Adverse events rates and risk factors in adults undergoing cardiac catheterization at pediatric hospitals--results from the C3PO.
Academic Article
Overview
abstract
OBJECTIVE: Determine the frequency and risk factors for adverse events (AE) for adults undergoing cardiac catheterization at pediatric hospitals. BACKGROUND: Adult catheterization AE rates at pediatric hospitals are not well understood. The Congenital Cardiac Catheterization Project on Outcomes (C3PO) collects data on all catheterizations at eight pediatric institutions. METHODS: Adult (≥ 18 years) case characteristics and AE were reviewed and compared with those of pediatric (<18 years) cases. Cases were classified into procedure risk categories from 1 to 4 based on highest risk procedure/intervention performed. AE were categorized by level of severity. Using a multivariate model for high severity AE (HSAE), standardized AE rates (SAER) were calculated by dividing the observed rates of HSAE by the expected rates. RESULTS: 2,061 cases (15% of total) were performed on adults and 11,422 cases (85%) were performed on children. Adults less frequently underwent high-risk procedure category cases than children (19% vs. 30%). AE occurred in 10% of adult cases and 13% of pediatric cases (P < 0.001).
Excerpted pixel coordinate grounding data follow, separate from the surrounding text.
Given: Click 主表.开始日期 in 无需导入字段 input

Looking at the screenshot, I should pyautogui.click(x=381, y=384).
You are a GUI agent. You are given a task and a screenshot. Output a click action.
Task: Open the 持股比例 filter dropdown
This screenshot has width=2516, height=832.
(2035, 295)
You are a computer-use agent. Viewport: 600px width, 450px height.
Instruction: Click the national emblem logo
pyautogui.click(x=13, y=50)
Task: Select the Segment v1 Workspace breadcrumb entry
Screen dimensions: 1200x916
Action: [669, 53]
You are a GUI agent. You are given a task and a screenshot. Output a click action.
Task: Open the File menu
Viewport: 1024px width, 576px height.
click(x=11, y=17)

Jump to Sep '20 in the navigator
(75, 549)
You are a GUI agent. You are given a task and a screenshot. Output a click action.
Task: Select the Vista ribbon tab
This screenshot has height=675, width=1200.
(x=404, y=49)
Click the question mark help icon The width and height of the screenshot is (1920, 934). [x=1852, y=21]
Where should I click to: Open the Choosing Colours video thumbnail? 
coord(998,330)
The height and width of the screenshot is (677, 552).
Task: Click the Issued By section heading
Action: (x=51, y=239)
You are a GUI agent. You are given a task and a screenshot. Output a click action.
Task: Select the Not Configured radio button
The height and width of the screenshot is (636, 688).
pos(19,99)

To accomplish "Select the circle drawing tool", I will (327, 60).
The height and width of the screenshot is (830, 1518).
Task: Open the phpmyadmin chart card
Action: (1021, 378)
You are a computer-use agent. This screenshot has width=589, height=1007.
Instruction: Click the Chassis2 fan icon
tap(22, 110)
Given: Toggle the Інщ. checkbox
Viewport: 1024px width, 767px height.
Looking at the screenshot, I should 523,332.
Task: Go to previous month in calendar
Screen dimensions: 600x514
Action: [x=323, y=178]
HSAE occurred in 4% of adult and 5% of pediatric cases (P = 0.006). Procedure-type risk category (Category 2, 3, 4 OR = 4.8, 6.0, 12.9) and systemic ventricle end diastolic pressure ≥ 18 mm Hg (OR 3.1) were associated with HSAE, c statistic 0.751. There were no statistically significant differences in SAER among institutions. CONCLUSIONS: Adults undergoing catheterization at pediatric hospitals encountered AE less frequently than children did. The congenital heart disease adjustment for risk method for adults with congenital heart disease is a new tool for assessing procedural risk in adult patients.